Moreover, other new MRI contrast agents, such as T1-enhancing contrast agents and targeted MR contrast agents have been also evaluated for lymph node imaging [24]. Combined PET–CT employs the functional physiological information obtained by FDG-PET and the detailed anatomical information provided by CT to localize diseased lymph nodes more specifically than can be done with a single imaging modality [23, 24]; however, differentiating inflammation from malignancy and detecting microscopic metastases must still be regarded as limitations of PET–CT [33].

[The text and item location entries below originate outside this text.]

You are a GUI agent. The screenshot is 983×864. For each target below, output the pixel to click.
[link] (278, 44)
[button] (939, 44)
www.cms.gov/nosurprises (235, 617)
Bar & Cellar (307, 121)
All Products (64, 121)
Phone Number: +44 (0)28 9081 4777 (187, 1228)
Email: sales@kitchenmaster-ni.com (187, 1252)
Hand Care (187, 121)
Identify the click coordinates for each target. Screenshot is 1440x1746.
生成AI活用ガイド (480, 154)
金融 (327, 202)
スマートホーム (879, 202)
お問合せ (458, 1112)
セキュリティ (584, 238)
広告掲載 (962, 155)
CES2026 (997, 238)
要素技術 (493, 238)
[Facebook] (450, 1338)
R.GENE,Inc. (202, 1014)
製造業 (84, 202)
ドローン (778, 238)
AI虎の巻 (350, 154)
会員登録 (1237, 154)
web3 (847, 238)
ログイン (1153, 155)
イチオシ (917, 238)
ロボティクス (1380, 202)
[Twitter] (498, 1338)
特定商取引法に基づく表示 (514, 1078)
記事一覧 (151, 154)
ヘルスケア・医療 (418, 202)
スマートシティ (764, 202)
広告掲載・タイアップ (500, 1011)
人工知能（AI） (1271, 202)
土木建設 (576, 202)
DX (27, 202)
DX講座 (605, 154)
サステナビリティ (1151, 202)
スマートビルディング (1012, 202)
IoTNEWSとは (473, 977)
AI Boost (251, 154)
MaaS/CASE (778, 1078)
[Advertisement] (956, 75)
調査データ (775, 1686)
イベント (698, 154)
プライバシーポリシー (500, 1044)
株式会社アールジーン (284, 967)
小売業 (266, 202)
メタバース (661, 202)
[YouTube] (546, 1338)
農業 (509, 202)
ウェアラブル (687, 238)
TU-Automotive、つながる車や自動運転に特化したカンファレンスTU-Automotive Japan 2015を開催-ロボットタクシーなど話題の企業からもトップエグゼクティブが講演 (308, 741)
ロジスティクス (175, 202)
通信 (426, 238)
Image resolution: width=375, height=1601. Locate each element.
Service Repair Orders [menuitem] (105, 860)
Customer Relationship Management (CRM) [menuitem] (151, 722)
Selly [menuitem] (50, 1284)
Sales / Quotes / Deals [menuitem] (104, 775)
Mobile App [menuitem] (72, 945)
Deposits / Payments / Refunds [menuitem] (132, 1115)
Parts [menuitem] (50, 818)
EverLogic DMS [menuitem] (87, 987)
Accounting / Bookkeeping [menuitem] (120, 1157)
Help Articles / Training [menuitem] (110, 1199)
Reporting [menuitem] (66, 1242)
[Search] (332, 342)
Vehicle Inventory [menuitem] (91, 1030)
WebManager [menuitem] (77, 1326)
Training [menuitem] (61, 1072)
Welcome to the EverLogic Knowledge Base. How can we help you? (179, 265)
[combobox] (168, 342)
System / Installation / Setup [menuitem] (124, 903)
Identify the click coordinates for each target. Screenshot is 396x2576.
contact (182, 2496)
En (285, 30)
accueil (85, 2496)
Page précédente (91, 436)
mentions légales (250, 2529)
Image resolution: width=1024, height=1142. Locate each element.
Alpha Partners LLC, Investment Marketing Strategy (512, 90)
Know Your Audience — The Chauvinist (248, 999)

In conclusion, preoperative detection of PALN metastasis is difficult in patients who are considered to be candidates for resection of pancreatic cancer and intraoperative histology is absolutely necessary. It seems that discrimination between benign and malignant lymph nodes by current imaging modalities is almost impossible, and further development of imaging methods that include functional and qualitative assessment may be necessary. Until then, intraoperative frozen-section examination of PALN is recommended before other surgical procedures are performed in patients with pancreatic cancer.